Gedenken an Sternenkinder in Mecklenburg-Vorpommern

Wenn eine Frau ihr ungeborenes Kind verliert, ist das fast immer traumatisch, sagt die Krankenhausseelsorgerin Brita Bartels in Greifswald. Am 10. Dezember wird auch an solche Sternenkinder erinnert.

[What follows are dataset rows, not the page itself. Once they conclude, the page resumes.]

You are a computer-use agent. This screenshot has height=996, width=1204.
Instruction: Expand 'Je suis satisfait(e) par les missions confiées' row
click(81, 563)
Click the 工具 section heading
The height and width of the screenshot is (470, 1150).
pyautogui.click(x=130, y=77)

Mit Steinen wie diesen erinnern Eltern auf dem Neuen Friedhof in Greifswald an ihre stillgeborenen Kinder..
Mit Steinen wie diesen erinnern Eltern auf dem Neuen Friedhof in Greifswald an ihre stillgeborenen Kinder..Sybille Marx

In der 24. Schwangerschaftswoche war das Kind gestorben, im Mutterleib, wo es doch so wundersam geschützt sein sollte. Die Greifswalder Seelsorgerin Brita Bartels kann sich noch gut an den Fall erinnern: Auf natürliche Weise wollte die Frau ihr Baby zur Welt bringen; obwohl es nicht eine Sekunde lang leben, nicht einen Atemzug nehmen würde. Brita Bartels, heute Mitte 50, sollte bei der Entbindung dabei sein.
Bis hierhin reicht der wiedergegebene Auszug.